As more people are overcoming their fears and embracing the use of AI, I’ve noticed a marked increase in interest in ‘Agentic AI.’ Agents are software:
- backed by some sort of ‘intelligence
- which has a degree of autonomy
- is usually coupled with some kind of ‘sensing’ (which may be simply querying the web)
- and typically collaborates with other agents and people to achieve its objectives
Whilst the idea of agents is nothing new, the rapid increase in capabilities of the latest deep learning models – GPT-4o, Claude, Llama 3 etc. mean that what your agents can do has significantly improved.
Right now I’d say that people’s interest in ‘agents’ comes from two main motivations.
1) You want AI to address a particular task
This is being reused in lots of places (we’re seeing ‘Sales AI Agents’ , ‘Personal Assistants’ , ‘Digital Worker Agents’ etc.). I’ve started seeing this being referred to as ‘vertical agents’ because they manage a specific end-to-end process. We recently completed a project which built customer handling agents, which massively improved our client’s ability to service customer requests. This is a great example of a vertical agent – it’s focused on a specific task but being used for a variety of organisations and brands.
2) You want to make it easier to build software
Wouldn’t it be nice if instead of having to write code you could create a virtual group of people to do some things for you? Maybe collect a bunch of information, analyse it and write a report on it? Or analyse your company’s market and create a marketing strategy for it?

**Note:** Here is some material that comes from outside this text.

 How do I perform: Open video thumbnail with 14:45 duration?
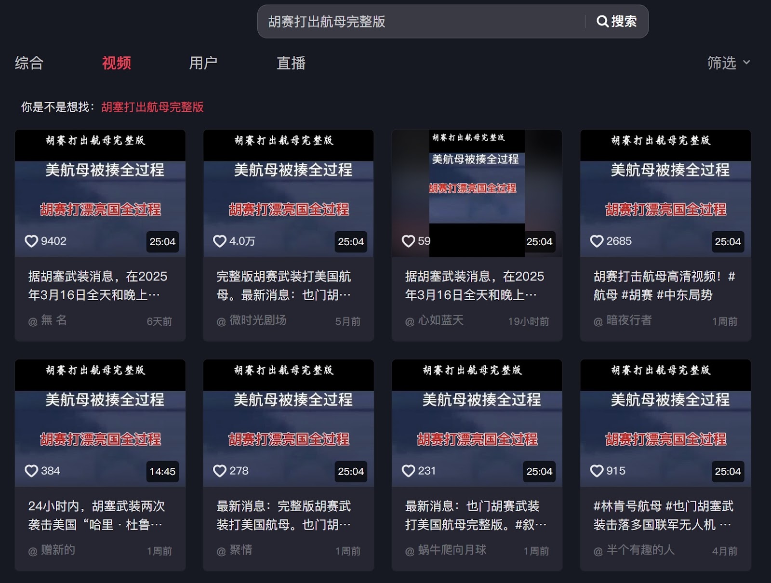100,423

In an agentic framework, you specify a number of agents with different roles and objectives and ask them to work together to solve a task for you. In the ideal world you would not need to create any code – you’d specify it all in natural language (although at the moment, you definitely need some development (python) skills for most agentic frameworks.)
There are a number of frameworks available for this like Microsoft’s AutoGen or Crewai. Most of these are still maturing, and are subject to change. In my experience they are great for working with textual data – finding it, analysing and creating reports from it. They don’t yet have the ability to make things happen (like buying something or posting an advert). These need to be coded. Maybe these will start to appear later on in the year.
There is clearly huge potential for agents – and it is a rapidly changing area. In these sorts of situations we recommend starting with a quick proof-of-concept to build some use-cases you think are valuable, and get a feel for what the technology will do for you.